▶ [TASK DESCRIPTION]
Copy out the entries below, replacing each occurrence of "computer-use agent" with "desktop assistant" and leaving everything else as it is.

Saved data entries
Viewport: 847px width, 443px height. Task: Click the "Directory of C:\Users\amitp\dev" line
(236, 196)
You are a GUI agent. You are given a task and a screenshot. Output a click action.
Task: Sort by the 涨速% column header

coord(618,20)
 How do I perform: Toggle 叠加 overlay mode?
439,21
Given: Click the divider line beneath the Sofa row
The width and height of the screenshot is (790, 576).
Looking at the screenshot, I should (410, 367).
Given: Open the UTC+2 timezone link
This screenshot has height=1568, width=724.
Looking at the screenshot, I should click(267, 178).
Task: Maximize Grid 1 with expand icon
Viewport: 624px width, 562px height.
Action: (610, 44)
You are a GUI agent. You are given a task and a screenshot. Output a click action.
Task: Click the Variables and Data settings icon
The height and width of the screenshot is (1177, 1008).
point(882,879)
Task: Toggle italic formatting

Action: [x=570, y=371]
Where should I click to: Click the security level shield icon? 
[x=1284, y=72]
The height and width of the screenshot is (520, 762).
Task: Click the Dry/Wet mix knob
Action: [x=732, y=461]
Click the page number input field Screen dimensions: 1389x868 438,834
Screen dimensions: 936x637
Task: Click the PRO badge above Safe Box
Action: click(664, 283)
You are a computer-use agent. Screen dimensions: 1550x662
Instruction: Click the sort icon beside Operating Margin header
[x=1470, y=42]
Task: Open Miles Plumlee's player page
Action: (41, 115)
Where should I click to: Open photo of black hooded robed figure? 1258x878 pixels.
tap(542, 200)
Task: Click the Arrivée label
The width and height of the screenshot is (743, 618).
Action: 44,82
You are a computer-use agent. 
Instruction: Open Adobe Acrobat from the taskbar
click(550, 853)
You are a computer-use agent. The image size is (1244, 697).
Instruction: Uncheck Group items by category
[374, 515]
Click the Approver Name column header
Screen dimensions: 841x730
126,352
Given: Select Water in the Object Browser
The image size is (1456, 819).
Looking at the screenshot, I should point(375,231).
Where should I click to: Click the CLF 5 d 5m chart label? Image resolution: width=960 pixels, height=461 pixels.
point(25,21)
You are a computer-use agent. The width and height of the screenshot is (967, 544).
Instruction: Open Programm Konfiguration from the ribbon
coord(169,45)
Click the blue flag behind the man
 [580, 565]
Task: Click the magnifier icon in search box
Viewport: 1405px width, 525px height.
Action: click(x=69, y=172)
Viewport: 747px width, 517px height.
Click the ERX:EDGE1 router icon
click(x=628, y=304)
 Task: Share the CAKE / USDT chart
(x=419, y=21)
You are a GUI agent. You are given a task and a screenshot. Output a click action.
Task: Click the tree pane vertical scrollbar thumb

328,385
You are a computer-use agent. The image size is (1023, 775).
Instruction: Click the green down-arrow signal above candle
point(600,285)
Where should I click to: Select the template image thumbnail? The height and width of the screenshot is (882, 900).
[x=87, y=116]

▶ [ANSWER]
Viewport: 847px width, 443px height. Task: Click the "Directory of C:\Users\amitp\dev" line
(236, 196)
You are a GUI agent. You are given a task and a screenshot. Output a click action.
Task: Sort by the 涨速% column header

coord(618,20)
 How do I perform: Toggle 叠加 overlay mode?
439,21
Given: Click the divider line beneath the Sofa row
The width and height of the screenshot is (790, 576).
Looking at the screenshot, I should (410, 367).
Given: Open the UTC+2 timezone link
This screenshot has height=1568, width=724.
Looking at the screenshot, I should click(267, 178).
Task: Maximize Grid 1 with expand icon
Viewport: 624px width, 562px height.
Action: (610, 44)
You are a GUI agent. You are given a task and a screenshot. Output a click action.
Task: Click the Variables and Data settings icon
The height and width of the screenshot is (1177, 1008).
point(882,879)
Task: Toggle italic formatting

Action: [x=570, y=371]
Where should I click to: Click the security level shield icon? 
[x=1284, y=72]
The height and width of the screenshot is (520, 762).
Task: Click the Dry/Wet mix knob
Action: [x=732, y=461]
Click the page number input field Screen dimensions: 1389x868 438,834
Screen dimensions: 936x637
Task: Click the PRO badge above Safe Box
Action: click(664, 283)
You are a desktop assistant. Screen dimensions: 1550x662
Instruction: Click the sort icon beside Operating Margin header
[x=1470, y=42]
Task: Open Miles Plumlee's player page
Action: (41, 115)
Where should I click to: Open photo of black hooded robed figure? 1258x878 pixels.
tap(542, 200)
Task: Click the Arrivée label
The width and height of the screenshot is (743, 618).
Action: 44,82
You are a desktop assistant. 
Instruction: Open Adobe Acrobat from the taskbar
click(550, 853)
You are a desktop assistant. The image size is (1244, 697).
Instruction: Uncheck Group items by category
[374, 515]
Click the Approver Name column header
Screen dimensions: 841x730
126,352
Given: Select Water in the Object Browser
The image size is (1456, 819).
Looking at the screenshot, I should point(375,231).
Where should I click to: Click the CLF 5 d 5m chart label? Image resolution: width=960 pixels, height=461 pixels.
point(25,21)
You are a desktop assistant. The width and height of the screenshot is (967, 544).
Instruction: Open Programm Konfiguration from the ribbon
coord(169,45)
Click the blue flag behind the man
 [580, 565]
Task: Click the magnifier icon in search box
Viewport: 1405px width, 525px height.
Action: click(x=69, y=172)
Viewport: 747px width, 517px height.
Click the ERX:EDGE1 router icon
click(x=628, y=304)
 Task: Share the CAKE / USDT chart
(x=419, y=21)
You are a GUI agent. You are given a task and a screenshot. Output a click action.
Task: Click the tree pane vertical scrollbar thumb

328,385
You are a desktop assistant. The image size is (1023, 775).
Instruction: Click the green down-arrow signal above candle
point(600,285)
Where should I click to: Select the template image thumbnail? The height and width of the screenshot is (882, 900).
[x=87, y=116]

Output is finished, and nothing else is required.